• _SELECTED EXTRACT_

────────────────────────────────────────

Ever since I was twelve, I could tell you my first time picking my hair. The day it happened, I was on my way back home from a baptism in Syracuse, when all of a sudden, I started playing around with my hair and I tugged hard on one strand and out it came. I remember thinking first, “ouch” but only to look down at the strand and then look at the end of the strand and see the hair follicle attached to it. While nobody was looking, I started picking a strand by strand and kept pulling more consistently, fascinated. As weird as it may sound, I didn’t really think anything of it. Yes, I was embarrassed for my weird fascination but I was too hooked to stop.

Over time people at school, at home, and just about everywhere else started noticing my patches on my head, even when I tried really hard to cover up. This cover up caused me to feel ashamed for what I was doing and the more I told myself to stop, the harder it was. I was like a machine, and I felt so gross. Towards the end of my seventh grade, I lost two friends because of my hair pulling, them telling me that they couldn’t be friends with me because I pulled my hair. I became even more discouraged and depressed, that I felt like something was legitimately wrong with me. My parents and I tried everything at first, we tried hair drops, we tried head injections with a dermatologist and nothing seemed to work. I used to wear bandannas to school from until the seventh grade to the eighth grade. Once starting high school, I would just tie my hair but no matter how I styled my hair, I still pulled.

While going to therapy, I came to realize that my depression and my trich came hand in hand. Okay, let me explain. When depressed, we are all aware that there are people who do harmful things to themselves to relieve the pain/sadness/anger that they have within themselves. Pulling my hair was my equivalent to someone else’s cutting. While keeping a journal log of when I pulled, I came to realize my pulling moments where when I was highly agitated, depressed, angered, or bored. So together with my therapist we worked out a way so that I could stop.

Unfortunately for people with trichotillomania and other OCD’s most of these OCD’s have no cure. BUT… just because you can’t find a cure, there is a way for you to stop with these impulsive behaviors, you just have to find the way to help you stop.

────────────────────────────────────────

• _DATA PROVIDED_
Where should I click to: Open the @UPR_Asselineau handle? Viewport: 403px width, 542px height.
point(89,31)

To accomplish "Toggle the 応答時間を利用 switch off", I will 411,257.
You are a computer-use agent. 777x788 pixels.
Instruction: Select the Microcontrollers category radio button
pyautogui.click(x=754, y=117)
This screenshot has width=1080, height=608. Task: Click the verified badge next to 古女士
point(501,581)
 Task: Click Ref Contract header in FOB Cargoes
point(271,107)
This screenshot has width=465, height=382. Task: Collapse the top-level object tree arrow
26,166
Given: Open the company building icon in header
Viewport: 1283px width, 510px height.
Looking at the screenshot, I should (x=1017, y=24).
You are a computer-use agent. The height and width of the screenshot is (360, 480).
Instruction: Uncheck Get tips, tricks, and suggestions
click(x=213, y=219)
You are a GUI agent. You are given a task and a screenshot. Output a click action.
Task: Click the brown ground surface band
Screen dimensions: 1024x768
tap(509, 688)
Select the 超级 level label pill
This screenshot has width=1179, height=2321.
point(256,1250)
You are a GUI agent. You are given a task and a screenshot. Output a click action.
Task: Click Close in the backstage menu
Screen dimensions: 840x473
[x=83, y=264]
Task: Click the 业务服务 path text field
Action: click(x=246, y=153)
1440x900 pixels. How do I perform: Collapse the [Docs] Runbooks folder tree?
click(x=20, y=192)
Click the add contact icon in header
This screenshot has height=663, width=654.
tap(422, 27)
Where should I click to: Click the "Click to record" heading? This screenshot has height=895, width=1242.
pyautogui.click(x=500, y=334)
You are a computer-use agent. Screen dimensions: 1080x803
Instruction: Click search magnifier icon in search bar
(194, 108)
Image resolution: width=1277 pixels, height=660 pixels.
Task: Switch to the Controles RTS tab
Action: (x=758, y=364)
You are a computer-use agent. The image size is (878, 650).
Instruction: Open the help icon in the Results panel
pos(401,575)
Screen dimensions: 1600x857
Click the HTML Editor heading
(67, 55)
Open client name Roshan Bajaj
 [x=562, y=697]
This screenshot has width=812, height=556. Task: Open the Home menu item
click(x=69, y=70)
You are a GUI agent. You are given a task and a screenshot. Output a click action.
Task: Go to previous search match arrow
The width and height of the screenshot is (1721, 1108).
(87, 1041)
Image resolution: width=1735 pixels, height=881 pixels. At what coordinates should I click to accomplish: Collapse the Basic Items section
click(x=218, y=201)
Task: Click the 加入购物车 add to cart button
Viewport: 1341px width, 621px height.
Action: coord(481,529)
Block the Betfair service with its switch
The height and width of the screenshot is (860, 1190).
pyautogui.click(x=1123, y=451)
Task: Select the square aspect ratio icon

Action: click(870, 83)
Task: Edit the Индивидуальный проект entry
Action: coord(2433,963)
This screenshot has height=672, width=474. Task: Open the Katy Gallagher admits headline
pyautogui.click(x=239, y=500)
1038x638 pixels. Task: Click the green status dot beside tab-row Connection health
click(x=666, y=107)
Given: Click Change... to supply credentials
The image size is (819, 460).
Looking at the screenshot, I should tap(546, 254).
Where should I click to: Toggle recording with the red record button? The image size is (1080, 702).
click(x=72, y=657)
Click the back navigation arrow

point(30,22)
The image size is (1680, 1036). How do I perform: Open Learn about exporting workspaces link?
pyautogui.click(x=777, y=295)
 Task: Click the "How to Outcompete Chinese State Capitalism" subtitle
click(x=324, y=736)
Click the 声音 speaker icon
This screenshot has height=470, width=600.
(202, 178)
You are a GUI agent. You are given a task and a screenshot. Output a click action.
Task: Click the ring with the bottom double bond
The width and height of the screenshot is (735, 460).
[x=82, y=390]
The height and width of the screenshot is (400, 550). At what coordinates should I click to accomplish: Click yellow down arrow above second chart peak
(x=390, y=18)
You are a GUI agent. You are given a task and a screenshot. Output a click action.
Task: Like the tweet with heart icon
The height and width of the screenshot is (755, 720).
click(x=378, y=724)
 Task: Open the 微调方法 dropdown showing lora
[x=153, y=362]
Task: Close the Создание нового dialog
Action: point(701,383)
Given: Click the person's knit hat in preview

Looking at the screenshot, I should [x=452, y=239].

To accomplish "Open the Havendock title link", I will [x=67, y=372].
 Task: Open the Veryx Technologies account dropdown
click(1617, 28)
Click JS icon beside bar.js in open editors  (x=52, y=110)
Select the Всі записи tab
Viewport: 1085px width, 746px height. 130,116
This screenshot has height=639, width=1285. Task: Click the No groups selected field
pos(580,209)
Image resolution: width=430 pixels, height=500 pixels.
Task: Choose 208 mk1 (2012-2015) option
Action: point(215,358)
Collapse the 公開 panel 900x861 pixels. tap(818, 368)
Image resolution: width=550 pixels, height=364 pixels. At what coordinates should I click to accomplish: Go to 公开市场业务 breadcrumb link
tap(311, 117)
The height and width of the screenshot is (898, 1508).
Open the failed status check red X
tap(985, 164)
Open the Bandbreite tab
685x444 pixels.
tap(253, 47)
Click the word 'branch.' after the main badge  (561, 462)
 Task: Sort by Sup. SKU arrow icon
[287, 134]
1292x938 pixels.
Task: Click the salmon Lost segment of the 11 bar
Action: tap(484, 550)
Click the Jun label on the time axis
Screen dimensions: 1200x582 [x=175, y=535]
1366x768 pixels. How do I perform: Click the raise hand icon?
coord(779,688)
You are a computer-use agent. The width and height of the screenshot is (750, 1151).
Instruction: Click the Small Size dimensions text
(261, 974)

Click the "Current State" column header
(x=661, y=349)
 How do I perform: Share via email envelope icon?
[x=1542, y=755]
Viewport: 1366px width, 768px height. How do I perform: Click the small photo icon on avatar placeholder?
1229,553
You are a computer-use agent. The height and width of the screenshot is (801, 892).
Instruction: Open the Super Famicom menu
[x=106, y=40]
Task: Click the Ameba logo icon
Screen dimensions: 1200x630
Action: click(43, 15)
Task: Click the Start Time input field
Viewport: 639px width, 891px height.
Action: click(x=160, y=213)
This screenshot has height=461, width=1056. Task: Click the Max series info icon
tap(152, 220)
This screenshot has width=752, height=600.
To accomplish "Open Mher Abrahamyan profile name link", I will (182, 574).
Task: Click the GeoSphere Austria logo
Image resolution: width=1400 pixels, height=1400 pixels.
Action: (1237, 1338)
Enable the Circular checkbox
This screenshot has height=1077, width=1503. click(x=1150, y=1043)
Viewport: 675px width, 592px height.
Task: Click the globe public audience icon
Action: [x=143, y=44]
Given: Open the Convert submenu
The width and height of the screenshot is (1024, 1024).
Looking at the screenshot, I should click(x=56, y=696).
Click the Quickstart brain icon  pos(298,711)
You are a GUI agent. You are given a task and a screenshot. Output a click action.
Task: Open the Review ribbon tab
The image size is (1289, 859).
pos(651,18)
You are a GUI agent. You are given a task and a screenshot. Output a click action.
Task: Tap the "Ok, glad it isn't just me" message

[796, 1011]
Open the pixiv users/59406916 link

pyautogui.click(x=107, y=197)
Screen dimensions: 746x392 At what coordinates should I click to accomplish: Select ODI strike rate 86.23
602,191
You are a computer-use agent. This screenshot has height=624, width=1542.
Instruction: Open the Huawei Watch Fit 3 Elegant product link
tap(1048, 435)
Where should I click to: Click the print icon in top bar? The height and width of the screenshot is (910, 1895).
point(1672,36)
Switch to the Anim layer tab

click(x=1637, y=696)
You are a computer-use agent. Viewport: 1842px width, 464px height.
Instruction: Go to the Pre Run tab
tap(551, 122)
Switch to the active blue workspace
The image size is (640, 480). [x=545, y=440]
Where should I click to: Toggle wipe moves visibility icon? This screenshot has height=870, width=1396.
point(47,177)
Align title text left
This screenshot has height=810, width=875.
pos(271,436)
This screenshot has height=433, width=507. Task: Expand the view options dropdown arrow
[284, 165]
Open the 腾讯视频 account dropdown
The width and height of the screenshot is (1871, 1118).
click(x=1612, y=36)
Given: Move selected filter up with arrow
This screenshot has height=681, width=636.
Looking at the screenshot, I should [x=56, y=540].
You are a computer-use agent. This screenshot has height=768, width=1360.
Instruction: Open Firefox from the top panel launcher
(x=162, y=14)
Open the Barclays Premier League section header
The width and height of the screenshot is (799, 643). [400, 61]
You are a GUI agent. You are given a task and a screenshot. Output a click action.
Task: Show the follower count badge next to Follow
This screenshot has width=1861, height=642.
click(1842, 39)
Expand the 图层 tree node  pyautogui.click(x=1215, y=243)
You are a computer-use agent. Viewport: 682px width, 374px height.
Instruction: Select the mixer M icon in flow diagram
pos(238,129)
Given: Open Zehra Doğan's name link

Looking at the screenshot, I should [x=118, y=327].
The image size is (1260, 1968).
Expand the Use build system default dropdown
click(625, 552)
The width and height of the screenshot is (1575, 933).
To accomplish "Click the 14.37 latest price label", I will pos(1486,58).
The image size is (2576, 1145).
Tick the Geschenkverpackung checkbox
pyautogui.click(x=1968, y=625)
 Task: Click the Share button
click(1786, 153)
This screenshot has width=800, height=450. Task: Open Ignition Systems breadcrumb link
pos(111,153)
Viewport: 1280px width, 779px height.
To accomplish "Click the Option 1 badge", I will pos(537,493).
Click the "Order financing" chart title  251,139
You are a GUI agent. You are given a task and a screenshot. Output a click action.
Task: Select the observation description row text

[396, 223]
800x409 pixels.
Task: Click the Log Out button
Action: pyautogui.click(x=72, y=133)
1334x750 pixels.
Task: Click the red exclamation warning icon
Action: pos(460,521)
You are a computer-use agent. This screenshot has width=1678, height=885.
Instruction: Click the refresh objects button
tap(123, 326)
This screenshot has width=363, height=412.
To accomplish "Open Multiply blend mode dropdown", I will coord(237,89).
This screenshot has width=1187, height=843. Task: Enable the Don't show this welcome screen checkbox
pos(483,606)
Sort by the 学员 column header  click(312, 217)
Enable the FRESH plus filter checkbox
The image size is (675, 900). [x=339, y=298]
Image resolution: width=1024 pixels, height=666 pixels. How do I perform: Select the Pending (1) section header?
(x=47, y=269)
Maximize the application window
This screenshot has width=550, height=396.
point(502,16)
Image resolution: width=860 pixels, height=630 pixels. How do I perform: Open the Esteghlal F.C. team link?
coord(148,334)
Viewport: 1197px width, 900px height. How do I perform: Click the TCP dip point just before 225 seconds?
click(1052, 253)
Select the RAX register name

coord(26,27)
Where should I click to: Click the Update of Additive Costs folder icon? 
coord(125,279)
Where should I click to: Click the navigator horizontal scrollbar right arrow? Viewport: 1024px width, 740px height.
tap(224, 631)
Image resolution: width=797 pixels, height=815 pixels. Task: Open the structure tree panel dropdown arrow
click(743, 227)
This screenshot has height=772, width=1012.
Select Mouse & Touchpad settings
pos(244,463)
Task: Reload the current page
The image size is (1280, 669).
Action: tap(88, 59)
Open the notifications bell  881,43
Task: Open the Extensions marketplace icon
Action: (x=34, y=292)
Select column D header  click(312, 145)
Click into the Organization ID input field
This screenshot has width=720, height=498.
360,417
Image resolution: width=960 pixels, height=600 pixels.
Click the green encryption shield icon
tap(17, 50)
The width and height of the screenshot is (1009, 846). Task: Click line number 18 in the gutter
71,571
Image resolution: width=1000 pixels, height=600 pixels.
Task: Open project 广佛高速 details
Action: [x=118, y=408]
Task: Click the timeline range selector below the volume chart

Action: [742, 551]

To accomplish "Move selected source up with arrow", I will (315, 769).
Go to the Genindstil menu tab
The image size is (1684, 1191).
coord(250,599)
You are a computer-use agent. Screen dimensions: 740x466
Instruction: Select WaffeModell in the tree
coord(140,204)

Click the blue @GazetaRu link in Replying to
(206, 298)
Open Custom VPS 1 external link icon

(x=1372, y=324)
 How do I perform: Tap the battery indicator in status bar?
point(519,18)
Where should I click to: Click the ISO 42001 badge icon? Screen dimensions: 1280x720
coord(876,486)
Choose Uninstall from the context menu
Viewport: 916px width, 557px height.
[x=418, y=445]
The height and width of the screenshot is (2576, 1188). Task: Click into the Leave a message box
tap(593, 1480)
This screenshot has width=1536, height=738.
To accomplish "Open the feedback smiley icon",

────────────────────────────────────────

• _WORK TO COMPLETE_
**a.** In the essay about hair pulling, what did keeping a journal log show about when the pulling happened?
**b.** Summarize the essay about hair pulling in two sentences.
**c.** Continue the essay about hair pulling from its final sentence.

• _YOUR WRITTEN ANSWERS_
**a.** The pulling happened when the writer was highly agitated, depressed, angered, or bored.

**b.** The writer started pulling out hair at twelve on the way home from a baptism in Syracuse, and the habit led to noticeable patches, shame, and the loss of two friends in seventh grade, while hair drops and dermatologist injections did not work. In therapy, a journal log showed the writer that the pulling was tied to depression and moods like agitation or boredom, and the essay holds that although trichotillomania has no cure, a person can find a way to stop.

**c.**
I would advise anyone with any type of OCD, to keep a journal and log in moments when they pull. For example, I was watching tv during my first attempt at the journal logs, and I had the urge to pull and no matter how hard I distracted myself, the urge was getting to strong so I started playing with the stress ball my therapist gave me. Whenever, you feel the urge to pull or to bite your skin or nails or to wash your hands 50 billion times, just do anything to distract yourself from doing what you shouldn’t be doing. I know it’s easier said than done but once you acknowledge the factors that cause your OCD, you can work through it and hopefully find a stress relieving way to get rid of these urges.

I think that when it comes to OCDs, people who are unaware of these behaviors have to realize that these behaviors are like an addiction to those suffering. Once you’re reeled in, you’re hooked. The more you try to stop, the harder it becomes. OCD’s are just like any other type of addictions that other people have, such as those addicted to gambling or nicotine or drinking. Most people with OCDs are in denial, which is what happened to me initially, I refused to accept the fact that I had an “addiction”. I felt like if I didn’t acknowledge it, it would go away eventually. How wrong I was.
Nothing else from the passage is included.